Present the lines of the rows below, from the line containing "Where should I click to: Click the green" through the line containing "coord(1114,282)", inclusive, as a Markdown table with the columns Number and Line, omitting any blank lines.
## start Provided records
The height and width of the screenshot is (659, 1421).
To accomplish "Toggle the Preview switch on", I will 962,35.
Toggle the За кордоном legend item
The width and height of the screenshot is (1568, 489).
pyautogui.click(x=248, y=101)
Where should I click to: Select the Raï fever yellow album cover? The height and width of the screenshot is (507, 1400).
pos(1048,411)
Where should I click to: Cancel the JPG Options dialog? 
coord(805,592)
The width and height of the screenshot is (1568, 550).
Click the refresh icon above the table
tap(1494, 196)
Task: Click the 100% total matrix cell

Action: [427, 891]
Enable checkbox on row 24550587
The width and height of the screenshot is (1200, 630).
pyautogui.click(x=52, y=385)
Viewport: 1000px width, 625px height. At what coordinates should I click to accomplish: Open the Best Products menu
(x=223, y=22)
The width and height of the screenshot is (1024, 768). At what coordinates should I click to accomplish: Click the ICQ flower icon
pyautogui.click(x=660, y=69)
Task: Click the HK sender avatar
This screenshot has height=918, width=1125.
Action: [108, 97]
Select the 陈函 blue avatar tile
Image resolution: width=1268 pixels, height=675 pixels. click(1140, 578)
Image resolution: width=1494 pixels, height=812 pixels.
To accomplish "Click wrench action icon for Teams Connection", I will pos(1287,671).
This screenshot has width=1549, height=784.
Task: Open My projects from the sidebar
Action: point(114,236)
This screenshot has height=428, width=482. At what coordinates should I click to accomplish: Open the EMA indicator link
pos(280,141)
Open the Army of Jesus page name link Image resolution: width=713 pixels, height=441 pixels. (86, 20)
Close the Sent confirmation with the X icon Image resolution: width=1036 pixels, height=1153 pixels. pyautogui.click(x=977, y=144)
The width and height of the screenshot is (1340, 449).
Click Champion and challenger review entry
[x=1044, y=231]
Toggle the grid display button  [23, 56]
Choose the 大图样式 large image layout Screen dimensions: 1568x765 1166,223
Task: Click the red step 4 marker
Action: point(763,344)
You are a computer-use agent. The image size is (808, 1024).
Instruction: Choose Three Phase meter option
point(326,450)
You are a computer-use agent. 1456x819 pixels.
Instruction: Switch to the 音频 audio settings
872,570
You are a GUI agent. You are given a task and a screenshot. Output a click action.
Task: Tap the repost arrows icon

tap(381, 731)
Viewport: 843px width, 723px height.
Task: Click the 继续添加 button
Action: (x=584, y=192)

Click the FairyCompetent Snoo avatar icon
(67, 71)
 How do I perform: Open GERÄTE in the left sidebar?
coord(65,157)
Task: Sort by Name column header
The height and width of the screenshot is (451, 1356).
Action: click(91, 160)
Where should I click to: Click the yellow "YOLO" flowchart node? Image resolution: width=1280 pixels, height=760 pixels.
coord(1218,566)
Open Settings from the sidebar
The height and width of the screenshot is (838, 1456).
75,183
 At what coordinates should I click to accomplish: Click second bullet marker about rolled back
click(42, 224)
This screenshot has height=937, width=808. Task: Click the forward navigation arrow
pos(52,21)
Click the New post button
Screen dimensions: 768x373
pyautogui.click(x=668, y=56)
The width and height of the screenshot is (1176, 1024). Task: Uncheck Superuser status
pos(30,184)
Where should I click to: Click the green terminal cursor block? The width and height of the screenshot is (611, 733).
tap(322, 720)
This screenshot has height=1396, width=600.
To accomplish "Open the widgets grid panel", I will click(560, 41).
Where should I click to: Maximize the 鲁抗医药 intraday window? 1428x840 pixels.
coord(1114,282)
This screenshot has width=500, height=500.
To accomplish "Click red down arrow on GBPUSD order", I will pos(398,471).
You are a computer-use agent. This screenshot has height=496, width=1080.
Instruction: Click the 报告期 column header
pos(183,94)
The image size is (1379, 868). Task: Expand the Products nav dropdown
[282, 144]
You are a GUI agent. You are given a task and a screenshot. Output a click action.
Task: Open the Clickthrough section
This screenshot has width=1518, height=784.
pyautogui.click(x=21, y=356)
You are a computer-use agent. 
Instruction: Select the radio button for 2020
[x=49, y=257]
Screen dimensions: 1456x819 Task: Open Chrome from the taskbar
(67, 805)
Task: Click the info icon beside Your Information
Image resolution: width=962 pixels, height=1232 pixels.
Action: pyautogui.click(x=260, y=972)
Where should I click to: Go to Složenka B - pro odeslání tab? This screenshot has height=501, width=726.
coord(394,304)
## end Provided records
- **Output below**:
| Number | Line |
|---|---|
| 1 | Where should I click to: Click the green terminal cursor block? The width and height of the screenshot is (611, 733). |
| 2 | tap(322, 720) |
| 3 | This screenshot has height=1396, width=600. |
| 4 | To accomplish "Open the widgets grid panel", I will click(560, 41). |
| 5 | Where should I click to: Maximize the 鲁抗医药 intraday window? 1428x840 pixels. |
| 6 | coord(1114,282) |